After the Second World War, Common Article 3 was added to the Geneva Conventions to ensure minimum rights to prisoners, regardless of the character of the war they were involved in. However, Obama seems to have endorsed his predecessors stance that enemy combatants can be held indefinitely without any criminal charges. This year, one prisoner in Guantanamo died while being force-fed. Torture continues despite the regime change in Washington. The Obama administration has increased the prison capacities in Afghanistan and Iraq. Washington has not complied with the Geneva Conventions, which call for U.S. prisons to comply with the laws of the host country.

The Obama administration is continuing with the previous administrations top secret policy of dispatching small CIA teams abroad to kill senior Al Qaeda leaders. It has also continued with the practice of targeting terror suspects by drones fitted with missiles. The drone attacks have caused immense collateral damage in Afghanistan and Pakistan.

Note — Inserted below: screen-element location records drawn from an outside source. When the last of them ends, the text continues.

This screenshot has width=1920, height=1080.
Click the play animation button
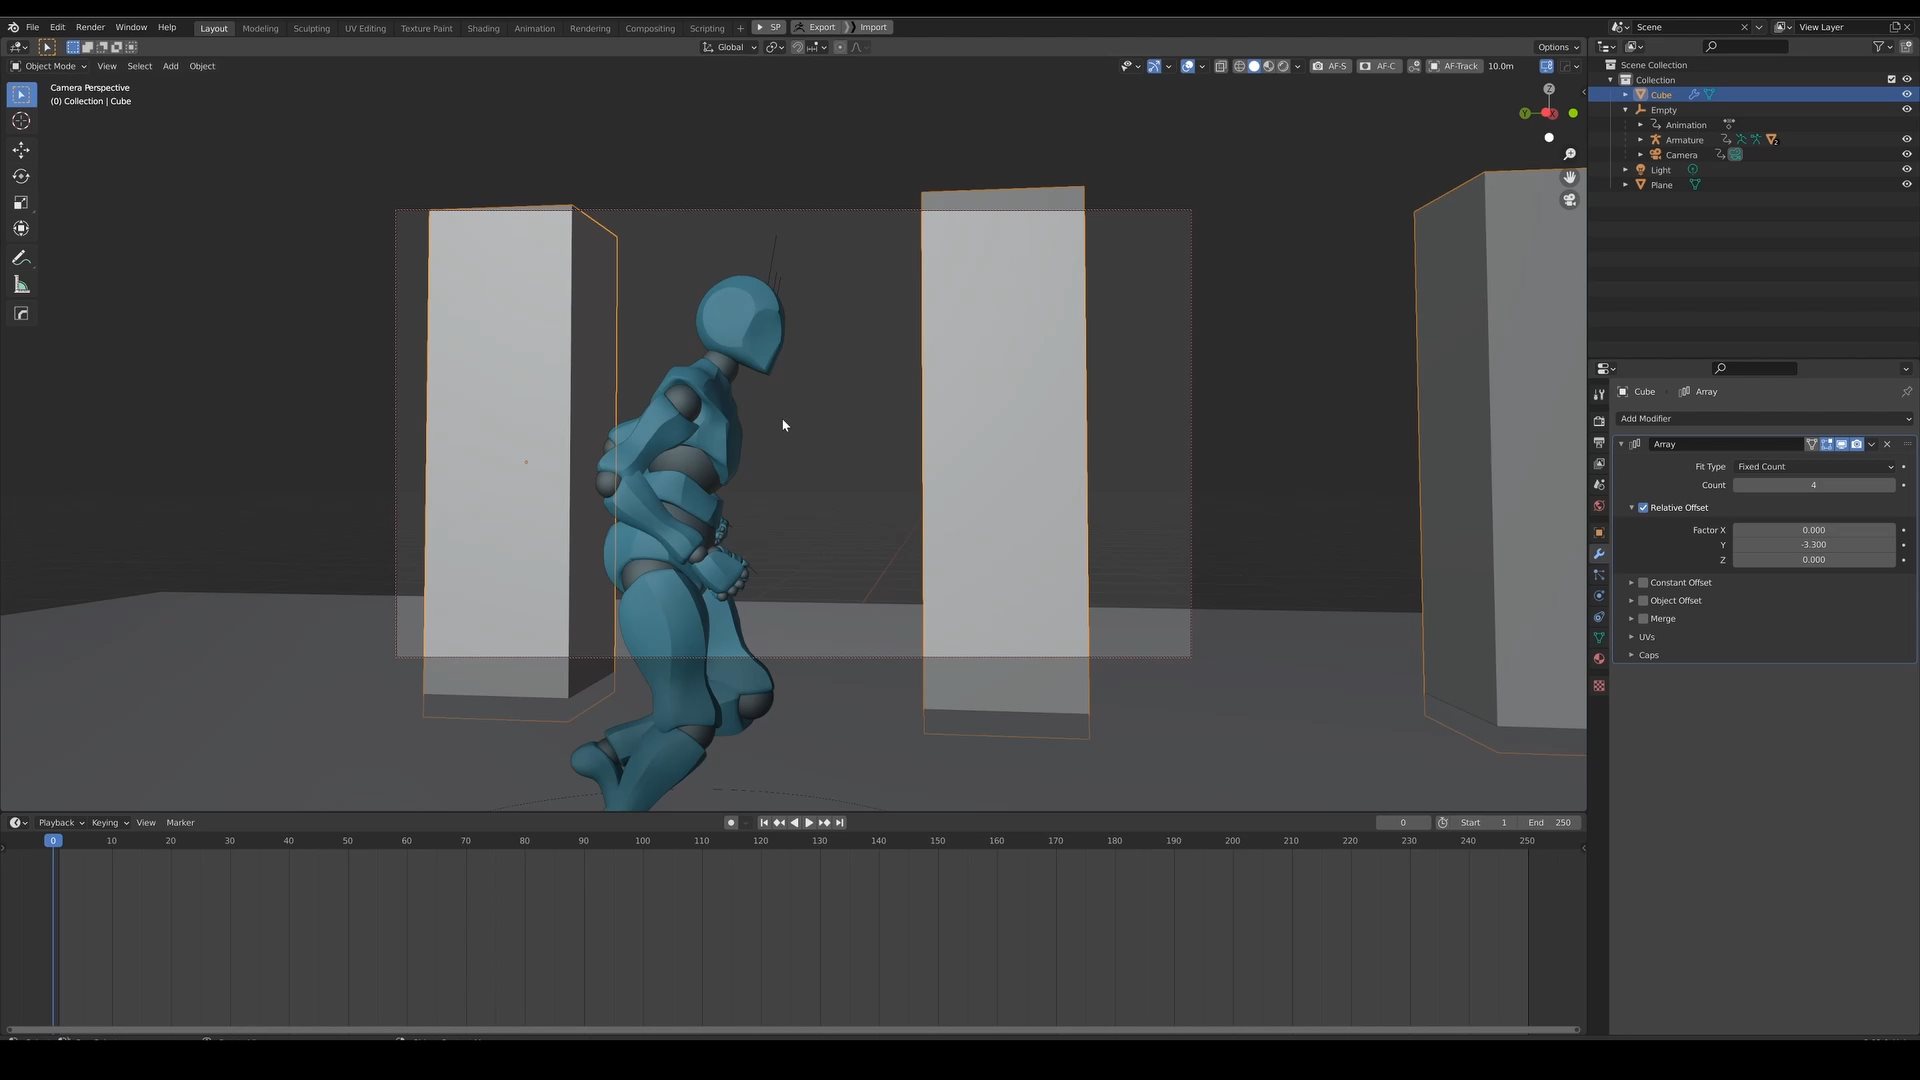pyautogui.click(x=809, y=823)
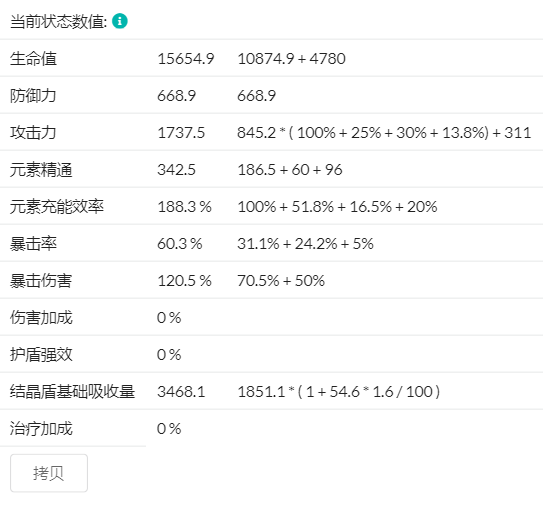Click the HP breakdown 10874.9 + 4780

[x=291, y=59]
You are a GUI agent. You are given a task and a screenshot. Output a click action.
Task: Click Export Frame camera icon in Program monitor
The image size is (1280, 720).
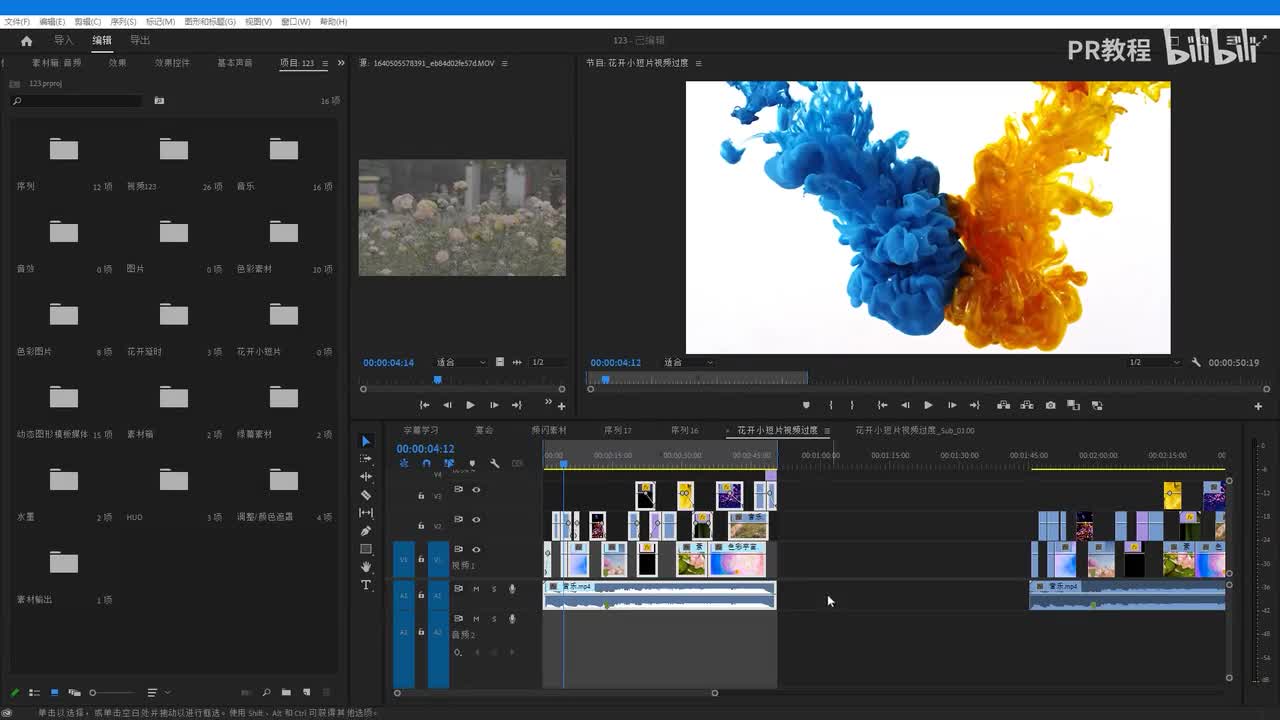click(x=1050, y=405)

During the Cold War years, the CIA plotted to assassinate eight foreign leaders. Five of them died violently. In 1976, President Gerald Ford issued an executive order prohibiting assassinations. No employee of the United States government shall engage in, or conspire to engage, in political assassination, the order said. President Ronald Reagan dropped the word political, formally banning all covert assassination plots by the CIA.

However, the U.S. went on targeting foreign leaders and heads of state. Reagan himself authorised a missile strike against Libyan leader Muammar Gaddafi. His daughter died in the attack. During the U.S.-led war against Yugoslavia, a cruise missile was sent through a bedroom in President Slobodan Milosevics official residence. Gabor Rona, a human rights activist and a former lawyer for the International Committee of the Red Cross, told Al Jazeera network that there was very little daylight between Obama and Bush. Rona said that the Obama administration continued to use the overtly broad application of the Laws of War paradigm to justify detentions that are not justifiable under international law.

Human rights groups and political activists have been urging the Obama administration to bring to justice the senior Bush administration officials responsible for creating and executing illegal torture policies. Only then, they feel, will the rule of law be firmly re-established in the U.S. Groups such as Human Rights Watch (HRW) and the American Civil Liberties Union (ACLU) want the legal yardstick that was used in the case of the soldiers who went to jail for the Abu Ghraib abuses to be applied to senior Bush-era officials. There is a growing clamour for action against Cheney and Rumsfeld as clinching evidence is emerging of their culpability.

According to a declassified Senate report released in April, Bushs National Security Adviser Condoleezza Rice, Attorney General John Ashcroft and CIA Director George Tenet all joined Cheney in a meeting to authorise waterboarding and other illegal interrogation methods in 2002. The infamous Torture Memo, drafted by Cheneys legal counsel and John Yoo of the Justice Department, tried to redefine the meaning of torture. As interpreted by Bush administration lawyers, for interrogation to be defined as torture, the pain endured by the victim must be equivalent in intensity to the pain accompanying serious physical injury, such as organ failure, impairment of bodily functions, or even death.

The U.S. played a key role in setting up tribunals to try former heads of state for war crimes and crimes against humanity. But when it comes to judging its own record, different yardsticks are being applied. More than a million Iraqis have been killed or displaced in the wake of the invasion of Iraq. The invasion of Afghanistan also resulted in innumerable civilian deaths. The least the international community expects from the Obama administration is that those directly responsible for the carnage and the torture of the past seven years will be brought to justice.